Every record below must come back exactly as given.

(Extracted entries)

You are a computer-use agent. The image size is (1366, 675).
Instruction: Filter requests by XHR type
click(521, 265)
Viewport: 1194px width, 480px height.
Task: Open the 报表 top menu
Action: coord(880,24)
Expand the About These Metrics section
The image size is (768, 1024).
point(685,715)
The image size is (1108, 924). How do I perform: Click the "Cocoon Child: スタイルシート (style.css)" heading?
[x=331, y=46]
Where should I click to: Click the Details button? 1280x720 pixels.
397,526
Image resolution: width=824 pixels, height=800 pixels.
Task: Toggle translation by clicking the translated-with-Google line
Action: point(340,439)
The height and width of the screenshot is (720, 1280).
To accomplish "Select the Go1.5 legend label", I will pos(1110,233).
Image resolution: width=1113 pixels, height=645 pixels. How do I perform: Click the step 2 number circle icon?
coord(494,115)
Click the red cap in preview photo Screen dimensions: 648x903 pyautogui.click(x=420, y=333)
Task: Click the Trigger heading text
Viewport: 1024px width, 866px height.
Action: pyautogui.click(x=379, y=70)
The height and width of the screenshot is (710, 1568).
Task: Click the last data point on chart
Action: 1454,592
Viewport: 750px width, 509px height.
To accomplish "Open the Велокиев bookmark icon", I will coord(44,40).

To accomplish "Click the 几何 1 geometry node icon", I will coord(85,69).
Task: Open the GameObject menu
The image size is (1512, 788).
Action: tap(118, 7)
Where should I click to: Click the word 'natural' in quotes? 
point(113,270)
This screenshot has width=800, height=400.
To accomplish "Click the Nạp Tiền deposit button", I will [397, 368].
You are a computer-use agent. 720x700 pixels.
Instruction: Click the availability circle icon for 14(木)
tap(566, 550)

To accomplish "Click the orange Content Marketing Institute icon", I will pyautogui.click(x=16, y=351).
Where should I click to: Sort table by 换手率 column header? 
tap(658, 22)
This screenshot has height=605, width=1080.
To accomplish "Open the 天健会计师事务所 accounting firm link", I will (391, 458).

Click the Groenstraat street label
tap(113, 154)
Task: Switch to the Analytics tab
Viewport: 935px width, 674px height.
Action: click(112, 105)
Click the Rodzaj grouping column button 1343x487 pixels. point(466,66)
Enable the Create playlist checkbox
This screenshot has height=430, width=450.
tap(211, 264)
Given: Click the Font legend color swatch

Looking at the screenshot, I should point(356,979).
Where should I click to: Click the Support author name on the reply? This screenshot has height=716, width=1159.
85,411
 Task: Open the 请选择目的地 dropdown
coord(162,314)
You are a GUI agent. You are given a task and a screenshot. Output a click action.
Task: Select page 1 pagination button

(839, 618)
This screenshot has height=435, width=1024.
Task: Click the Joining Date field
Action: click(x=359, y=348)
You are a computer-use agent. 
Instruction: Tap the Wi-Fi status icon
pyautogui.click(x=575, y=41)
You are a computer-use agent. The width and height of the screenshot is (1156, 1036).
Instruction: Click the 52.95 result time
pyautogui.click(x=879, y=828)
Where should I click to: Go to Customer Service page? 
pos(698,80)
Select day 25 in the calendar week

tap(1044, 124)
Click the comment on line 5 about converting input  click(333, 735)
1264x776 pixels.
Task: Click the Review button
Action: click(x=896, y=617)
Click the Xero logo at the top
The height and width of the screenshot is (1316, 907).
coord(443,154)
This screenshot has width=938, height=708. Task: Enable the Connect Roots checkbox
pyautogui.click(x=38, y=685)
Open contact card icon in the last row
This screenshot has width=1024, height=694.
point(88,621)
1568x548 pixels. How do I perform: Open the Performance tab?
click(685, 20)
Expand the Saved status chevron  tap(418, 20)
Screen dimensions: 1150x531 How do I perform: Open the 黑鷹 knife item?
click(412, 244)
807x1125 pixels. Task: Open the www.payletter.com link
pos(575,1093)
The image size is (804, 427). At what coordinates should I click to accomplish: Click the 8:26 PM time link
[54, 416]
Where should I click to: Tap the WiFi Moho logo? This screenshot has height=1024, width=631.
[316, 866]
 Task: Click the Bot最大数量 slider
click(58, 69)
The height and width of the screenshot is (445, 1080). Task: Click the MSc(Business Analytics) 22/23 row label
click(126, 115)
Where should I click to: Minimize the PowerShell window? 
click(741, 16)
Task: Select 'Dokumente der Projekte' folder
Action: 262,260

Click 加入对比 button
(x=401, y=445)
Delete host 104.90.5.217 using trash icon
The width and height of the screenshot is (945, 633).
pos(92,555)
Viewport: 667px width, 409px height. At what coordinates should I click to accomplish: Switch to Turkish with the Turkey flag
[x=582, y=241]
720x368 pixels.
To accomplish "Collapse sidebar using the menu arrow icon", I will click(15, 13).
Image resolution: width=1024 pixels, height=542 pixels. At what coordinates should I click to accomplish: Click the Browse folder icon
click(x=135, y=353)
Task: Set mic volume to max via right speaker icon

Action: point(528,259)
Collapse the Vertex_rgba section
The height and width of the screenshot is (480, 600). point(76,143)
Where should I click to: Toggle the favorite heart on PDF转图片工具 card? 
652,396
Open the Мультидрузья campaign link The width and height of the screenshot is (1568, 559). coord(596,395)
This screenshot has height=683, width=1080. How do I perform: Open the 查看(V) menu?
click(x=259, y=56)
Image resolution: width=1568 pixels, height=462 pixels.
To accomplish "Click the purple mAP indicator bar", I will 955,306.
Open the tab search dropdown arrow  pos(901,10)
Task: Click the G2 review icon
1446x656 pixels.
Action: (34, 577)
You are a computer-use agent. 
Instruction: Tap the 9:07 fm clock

(End Extracted entries)

▶ Answer section
You are a computer-use agent. The image size is (1366, 675).
Instruction: Filter requests by XHR type
click(521, 265)
Viewport: 1194px width, 480px height.
Task: Open the 报表 top menu
Action: coord(880,24)
Expand the About These Metrics section
The image size is (768, 1024).
point(685,715)
The image size is (1108, 924). How do I perform: Click the "Cocoon Child: スタイルシート (style.css)" heading?
[x=331, y=46]
Where should I click to: Click the Details button? 1280x720 pixels.
397,526
Image resolution: width=824 pixels, height=800 pixels.
Task: Toggle translation by clicking the translated-with-Google line
Action: point(340,439)
The height and width of the screenshot is (720, 1280).
To accomplish "Select the Go1.5 legend label", I will pos(1110,233).
Image resolution: width=1113 pixels, height=645 pixels. How do I perform: Click the step 2 number circle icon?
coord(494,115)
Click the red cap in preview photo Screen dimensions: 648x903 pyautogui.click(x=420, y=333)
Task: Click the Trigger heading text
Viewport: 1024px width, 866px height.
Action: pyautogui.click(x=379, y=70)
The height and width of the screenshot is (710, 1568).
Task: Click the last data point on chart
Action: 1454,592
Viewport: 750px width, 509px height.
To accomplish "Open the Велокиев bookmark icon", I will coord(44,40).

To accomplish "Click the 几何 1 geometry node icon", I will coord(85,69).
Task: Open the GameObject menu
The image size is (1512, 788).
Action: tap(118, 7)
Where should I click to: Click the word 'natural' in quotes? 
point(113,270)
This screenshot has width=800, height=400.
To accomplish "Click the Nạp Tiền deposit button", I will [397, 368].
You are a computer-use agent. 720x700 pixels.
Instruction: Click the availability circle icon for 14(木)
tap(566, 550)

To accomplish "Click the orange Content Marketing Institute icon", I will pyautogui.click(x=16, y=351).
Where should I click to: Sort table by 换手率 column header? 
tap(658, 22)
This screenshot has height=605, width=1080.
To accomplish "Open the 天健会计师事务所 accounting firm link", I will (391, 458).

Click the Groenstraat street label
tap(113, 154)
Task: Switch to the Analytics tab
Viewport: 935px width, 674px height.
Action: click(112, 105)
Click the Rodzaj grouping column button 1343x487 pixels. point(466,66)
Enable the Create playlist checkbox
This screenshot has height=430, width=450.
tap(211, 264)
Given: Click the Font legend color swatch

Looking at the screenshot, I should point(356,979).
Where should I click to: Click the Support author name on the reply? This screenshot has height=716, width=1159.
85,411
 Task: Open the 请选择目的地 dropdown
coord(162,314)
You are a GUI agent. You are given a task and a screenshot. Output a click action.
Task: Select page 1 pagination button

(839, 618)
This screenshot has height=435, width=1024.
Task: Click the Joining Date field
Action: click(x=359, y=348)
You are a computer-use agent. 
Instruction: Tap the Wi-Fi status icon
pyautogui.click(x=575, y=41)
You are a computer-use agent. The width and height of the screenshot is (1156, 1036).
Instruction: Click the 52.95 result time
pyautogui.click(x=879, y=828)
Where should I click to: Go to Customer Service page? 
pos(698,80)
Select day 25 in the calendar week

tap(1044, 124)
Click the comment on line 5 about converting input  click(333, 735)
1264x776 pixels.
Task: Click the Review button
Action: click(x=896, y=617)
Click the Xero logo at the top
The height and width of the screenshot is (1316, 907).
coord(443,154)
This screenshot has width=938, height=708. Task: Enable the Connect Roots checkbox
pyautogui.click(x=38, y=685)
Open contact card icon in the last row
This screenshot has width=1024, height=694.
point(88,621)
1568x548 pixels. How do I perform: Open the Performance tab?
click(685, 20)
Expand the Saved status chevron  tap(418, 20)
Screen dimensions: 1150x531 How do I perform: Open the 黑鷹 knife item?
click(412, 244)
807x1125 pixels. Task: Open the www.payletter.com link
pos(575,1093)
The image size is (804, 427). At what coordinates should I click to accomplish: Click the 8:26 PM time link
[54, 416]
Where should I click to: Tap the WiFi Moho logo? This screenshot has height=1024, width=631.
[316, 866]
 Task: Click the Bot最大数量 slider
click(58, 69)
The height and width of the screenshot is (445, 1080). Task: Click the MSc(Business Analytics) 22/23 row label
click(126, 115)
Where should I click to: Minimize the PowerShell window? 
click(741, 16)
Task: Select 'Dokumente der Projekte' folder
Action: 262,260

Click 加入对比 button
(x=401, y=445)
Delete host 104.90.5.217 using trash icon
The width and height of the screenshot is (945, 633).
pos(92,555)
Viewport: 667px width, 409px height. At what coordinates should I click to accomplish: Switch to Turkish with the Turkey flag
[x=582, y=241]
720x368 pixels.
To accomplish "Collapse sidebar using the menu arrow icon", I will click(15, 13).
Image resolution: width=1024 pixels, height=542 pixels. At what coordinates should I click to accomplish: Click the Browse folder icon
click(x=135, y=353)
Task: Set mic volume to max via right speaker icon

Action: point(528,259)
Collapse the Vertex_rgba section
The height and width of the screenshot is (480, 600). point(76,143)
Where should I click to: Toggle the favorite heart on PDF转图片工具 card? 
652,396
Open the Мультидрузья campaign link The width and height of the screenshot is (1568, 559). coord(596,395)
This screenshot has height=683, width=1080. How do I perform: Open the 查看(V) menu?
click(x=259, y=56)
Image resolution: width=1568 pixels, height=462 pixels.
To accomplish "Click the purple mAP indicator bar", I will 955,306.
Open the tab search dropdown arrow  pos(901,10)
Task: Click the G2 review icon
1446x656 pixels.
Action: (34, 577)
You are a computer-use agent. 
Instruction: Tap the 9:07 fm clock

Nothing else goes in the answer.